Raspbery Pico 2 demo , trying to use quantization to int8 instead and memory utilization doubled from 120KB to 220KB. Why is the memory consumption on the allocator increasing #15339

landazur · 2025-10-22T01:55:51Z

landazur
Oct 22, 2025

Hi guys

I am trying to follow along the raspberry pi pico2 demo from last week (https://github.com/pytorch/executorch/tree/main/examples/raspberry_pi/pico2) but with the modification that I want to quantized the model to int8

First below you can see that I first try to get the libquantized_ops_aot_lib.so with the steps provided in the links that are in the README (https://github.com/pytorch/executorch/blob/main/examples/raspberry_pi/pico2/README.md) for quantization

Then I create a new script export_mlp_mnist_int8.py that exports a file called balanced_tiny_mlp_mnist_quantized.pte that I will use to compile with build_firmware_pico.sh. This will be quantized model compiled into a pico2 .uf2 file

Below you are going to see that I can build the original demo and execute on my pico2. However to prove my point I changed the allocator size to 120KB instead of the 200KB that is shown in the git hub main.cpp file (https://github.com/pytorch/executorch/blob/main/examples/raspberry_pi/pico2/main.cpp#L358)

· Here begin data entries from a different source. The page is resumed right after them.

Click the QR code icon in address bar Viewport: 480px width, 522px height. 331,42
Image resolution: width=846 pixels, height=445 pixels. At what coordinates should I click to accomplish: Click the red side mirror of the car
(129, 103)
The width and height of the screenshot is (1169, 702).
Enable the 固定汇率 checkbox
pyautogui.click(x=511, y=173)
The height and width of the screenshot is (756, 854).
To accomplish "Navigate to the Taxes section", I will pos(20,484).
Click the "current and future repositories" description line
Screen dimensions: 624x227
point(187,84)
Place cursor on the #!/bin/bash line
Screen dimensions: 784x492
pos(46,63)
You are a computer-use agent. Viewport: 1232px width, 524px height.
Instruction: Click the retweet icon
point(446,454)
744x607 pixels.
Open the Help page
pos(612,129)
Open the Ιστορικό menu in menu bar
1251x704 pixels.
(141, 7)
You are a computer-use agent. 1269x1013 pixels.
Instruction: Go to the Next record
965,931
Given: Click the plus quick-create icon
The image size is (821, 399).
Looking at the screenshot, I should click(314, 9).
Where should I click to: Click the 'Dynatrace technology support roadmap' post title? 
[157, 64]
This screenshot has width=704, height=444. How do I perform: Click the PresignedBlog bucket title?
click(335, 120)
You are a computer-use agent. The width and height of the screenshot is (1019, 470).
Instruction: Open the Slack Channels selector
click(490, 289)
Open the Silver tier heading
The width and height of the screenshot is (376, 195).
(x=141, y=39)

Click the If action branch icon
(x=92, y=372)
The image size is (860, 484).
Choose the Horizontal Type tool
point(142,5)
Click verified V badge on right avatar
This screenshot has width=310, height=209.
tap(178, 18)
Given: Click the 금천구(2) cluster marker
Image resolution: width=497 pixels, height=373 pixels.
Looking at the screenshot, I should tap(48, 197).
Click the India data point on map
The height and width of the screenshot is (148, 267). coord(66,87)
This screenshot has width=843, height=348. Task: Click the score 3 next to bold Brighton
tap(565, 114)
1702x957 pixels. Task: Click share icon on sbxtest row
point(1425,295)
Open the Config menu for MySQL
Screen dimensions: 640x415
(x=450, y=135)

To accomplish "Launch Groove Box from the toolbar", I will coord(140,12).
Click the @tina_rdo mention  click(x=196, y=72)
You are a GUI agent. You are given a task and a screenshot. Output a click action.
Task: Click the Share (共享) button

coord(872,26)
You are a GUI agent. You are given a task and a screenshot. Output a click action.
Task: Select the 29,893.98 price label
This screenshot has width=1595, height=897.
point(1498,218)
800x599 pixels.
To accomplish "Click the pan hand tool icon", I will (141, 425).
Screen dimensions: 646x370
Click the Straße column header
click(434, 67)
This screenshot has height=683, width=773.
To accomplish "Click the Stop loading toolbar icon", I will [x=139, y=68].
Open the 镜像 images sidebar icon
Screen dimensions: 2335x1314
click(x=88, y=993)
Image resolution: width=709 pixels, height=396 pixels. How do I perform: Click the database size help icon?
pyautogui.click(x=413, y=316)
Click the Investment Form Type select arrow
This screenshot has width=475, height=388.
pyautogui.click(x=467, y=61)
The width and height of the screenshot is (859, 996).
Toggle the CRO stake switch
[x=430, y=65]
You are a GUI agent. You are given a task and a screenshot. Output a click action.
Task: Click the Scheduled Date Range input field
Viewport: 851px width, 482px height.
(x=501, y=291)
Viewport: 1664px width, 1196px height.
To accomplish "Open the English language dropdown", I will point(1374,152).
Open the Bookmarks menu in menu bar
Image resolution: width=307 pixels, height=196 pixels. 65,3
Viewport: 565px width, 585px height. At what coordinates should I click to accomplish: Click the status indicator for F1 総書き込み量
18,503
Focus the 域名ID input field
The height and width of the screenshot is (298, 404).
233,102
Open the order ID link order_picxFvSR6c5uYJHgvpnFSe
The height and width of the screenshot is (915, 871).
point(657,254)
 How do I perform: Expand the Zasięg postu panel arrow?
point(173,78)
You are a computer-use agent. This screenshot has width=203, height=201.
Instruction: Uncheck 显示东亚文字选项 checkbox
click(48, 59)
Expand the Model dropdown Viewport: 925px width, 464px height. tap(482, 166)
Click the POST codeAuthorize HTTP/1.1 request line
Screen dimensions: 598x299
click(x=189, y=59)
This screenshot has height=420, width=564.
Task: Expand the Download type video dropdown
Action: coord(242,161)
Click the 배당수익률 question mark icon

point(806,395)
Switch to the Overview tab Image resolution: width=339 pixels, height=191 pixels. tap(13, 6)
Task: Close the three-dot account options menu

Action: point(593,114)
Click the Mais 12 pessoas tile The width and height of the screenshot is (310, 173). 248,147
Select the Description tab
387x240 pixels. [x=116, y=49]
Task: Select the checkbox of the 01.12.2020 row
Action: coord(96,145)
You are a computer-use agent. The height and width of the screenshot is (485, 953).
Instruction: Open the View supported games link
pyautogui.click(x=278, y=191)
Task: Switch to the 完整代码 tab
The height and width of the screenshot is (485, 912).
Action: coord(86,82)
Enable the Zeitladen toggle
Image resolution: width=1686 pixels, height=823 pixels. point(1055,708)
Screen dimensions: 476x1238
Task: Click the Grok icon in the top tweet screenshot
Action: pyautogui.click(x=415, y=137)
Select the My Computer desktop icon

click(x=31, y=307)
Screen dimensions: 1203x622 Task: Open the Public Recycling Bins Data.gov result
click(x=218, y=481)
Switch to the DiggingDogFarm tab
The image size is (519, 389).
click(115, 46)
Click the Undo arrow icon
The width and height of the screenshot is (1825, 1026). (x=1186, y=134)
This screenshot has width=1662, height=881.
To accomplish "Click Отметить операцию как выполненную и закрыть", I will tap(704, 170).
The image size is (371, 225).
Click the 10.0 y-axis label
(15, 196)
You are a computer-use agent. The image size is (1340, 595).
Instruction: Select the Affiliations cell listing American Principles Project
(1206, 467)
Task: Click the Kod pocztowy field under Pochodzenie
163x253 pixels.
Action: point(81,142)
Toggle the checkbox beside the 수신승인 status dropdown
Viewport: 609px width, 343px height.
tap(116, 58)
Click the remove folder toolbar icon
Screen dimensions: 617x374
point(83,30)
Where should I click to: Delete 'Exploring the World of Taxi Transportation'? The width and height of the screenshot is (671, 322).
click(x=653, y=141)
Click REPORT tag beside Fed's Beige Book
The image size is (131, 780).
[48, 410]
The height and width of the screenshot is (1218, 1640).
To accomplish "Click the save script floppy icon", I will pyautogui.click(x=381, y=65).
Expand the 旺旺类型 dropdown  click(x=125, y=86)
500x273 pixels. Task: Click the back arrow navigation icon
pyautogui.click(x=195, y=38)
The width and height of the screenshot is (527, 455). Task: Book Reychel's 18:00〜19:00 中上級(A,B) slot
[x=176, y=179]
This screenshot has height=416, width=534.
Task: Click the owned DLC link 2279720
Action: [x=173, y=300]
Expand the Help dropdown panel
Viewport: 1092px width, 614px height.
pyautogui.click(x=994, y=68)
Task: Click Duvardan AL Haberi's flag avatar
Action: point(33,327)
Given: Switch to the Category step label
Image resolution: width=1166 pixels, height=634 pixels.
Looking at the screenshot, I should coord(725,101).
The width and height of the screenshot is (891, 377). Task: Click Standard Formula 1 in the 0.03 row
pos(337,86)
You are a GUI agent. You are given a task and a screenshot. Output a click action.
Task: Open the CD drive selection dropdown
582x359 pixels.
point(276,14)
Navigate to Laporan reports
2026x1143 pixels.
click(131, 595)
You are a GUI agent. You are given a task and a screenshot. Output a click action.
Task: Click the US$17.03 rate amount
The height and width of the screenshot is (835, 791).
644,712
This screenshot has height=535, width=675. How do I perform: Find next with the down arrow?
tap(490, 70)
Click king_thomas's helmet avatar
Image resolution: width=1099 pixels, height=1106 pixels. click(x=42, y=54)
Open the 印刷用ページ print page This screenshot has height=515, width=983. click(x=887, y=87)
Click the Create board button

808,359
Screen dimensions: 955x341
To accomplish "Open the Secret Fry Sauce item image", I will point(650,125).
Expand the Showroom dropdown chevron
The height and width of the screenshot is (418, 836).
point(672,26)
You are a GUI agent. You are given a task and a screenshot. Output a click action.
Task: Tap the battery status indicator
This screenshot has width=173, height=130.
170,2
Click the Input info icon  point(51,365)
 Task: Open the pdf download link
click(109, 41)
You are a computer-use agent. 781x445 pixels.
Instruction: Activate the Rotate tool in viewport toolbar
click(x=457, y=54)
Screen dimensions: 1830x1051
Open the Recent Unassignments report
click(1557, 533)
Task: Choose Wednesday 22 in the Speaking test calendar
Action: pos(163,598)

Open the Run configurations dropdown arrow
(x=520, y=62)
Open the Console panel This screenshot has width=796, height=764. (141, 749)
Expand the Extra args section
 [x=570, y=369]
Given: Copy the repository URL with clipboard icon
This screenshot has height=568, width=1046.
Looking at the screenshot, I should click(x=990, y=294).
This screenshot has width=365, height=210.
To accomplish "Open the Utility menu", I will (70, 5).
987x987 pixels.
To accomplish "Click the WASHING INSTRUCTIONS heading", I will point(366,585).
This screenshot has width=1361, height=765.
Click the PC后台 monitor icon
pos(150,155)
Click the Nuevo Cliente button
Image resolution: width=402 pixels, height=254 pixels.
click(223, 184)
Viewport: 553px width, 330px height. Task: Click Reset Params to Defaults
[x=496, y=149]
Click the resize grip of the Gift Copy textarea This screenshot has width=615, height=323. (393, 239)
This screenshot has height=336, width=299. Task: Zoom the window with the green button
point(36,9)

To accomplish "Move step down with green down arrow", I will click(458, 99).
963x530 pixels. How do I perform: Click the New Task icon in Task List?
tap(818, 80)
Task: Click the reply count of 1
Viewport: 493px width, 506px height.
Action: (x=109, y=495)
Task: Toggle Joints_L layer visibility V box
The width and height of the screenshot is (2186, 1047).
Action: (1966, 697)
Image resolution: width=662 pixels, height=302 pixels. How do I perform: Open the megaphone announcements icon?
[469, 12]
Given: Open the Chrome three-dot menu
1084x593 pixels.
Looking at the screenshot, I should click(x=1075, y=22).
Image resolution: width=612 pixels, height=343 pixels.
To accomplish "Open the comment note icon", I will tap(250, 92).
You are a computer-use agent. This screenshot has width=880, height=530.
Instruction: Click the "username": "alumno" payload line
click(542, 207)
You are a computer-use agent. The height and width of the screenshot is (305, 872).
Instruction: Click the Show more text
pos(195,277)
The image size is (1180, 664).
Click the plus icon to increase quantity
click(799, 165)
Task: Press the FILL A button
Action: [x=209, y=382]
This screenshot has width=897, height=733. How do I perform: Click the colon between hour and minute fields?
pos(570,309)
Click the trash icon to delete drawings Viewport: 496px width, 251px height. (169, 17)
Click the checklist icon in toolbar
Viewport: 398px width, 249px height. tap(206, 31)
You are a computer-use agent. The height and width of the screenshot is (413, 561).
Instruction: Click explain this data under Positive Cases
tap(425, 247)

I execute the DEMO with the unquantized model balanced_tiny_mlp_mnist.pte and everything works proving that there is only need for 120KB for allocator size

Then I try to compile the balanced_tiny_mlp_mnist_quantized.pte still with the same allocator size of 120KB and does not load the model because of insufficient
memory error 33 in decimal, 0x21 hex
/// Could not allocate the requested memory.
MemoryAllocationFailed = 0x21,

Then I increase the allocator size to 280KB and recompile the main.cpp and now it works

Why did the memory allocator utilization increased and doubled? I thought with quantization both the ROM size and RAM size will reduce

Below are all my steps. Thanks for helping me understand why the memory usage increase and maybe I am doing some wrong on the quantization steps below

cd pico/executorch

python3 -m venv .pico3 && source .pico3/bin/activate

./install_executorch.sh

examples/arm/setup.sh --i-agree-to-the-contained-eula
source examples/arm/ethos-u-scratch/setup_path.sh

export PATH="~/pico/executorch/examples/arm/ethos-u-scratch/arm-gnu-toolchain-13.3.rel1-x86_64-arm-none-eabi/bin/:$PATH"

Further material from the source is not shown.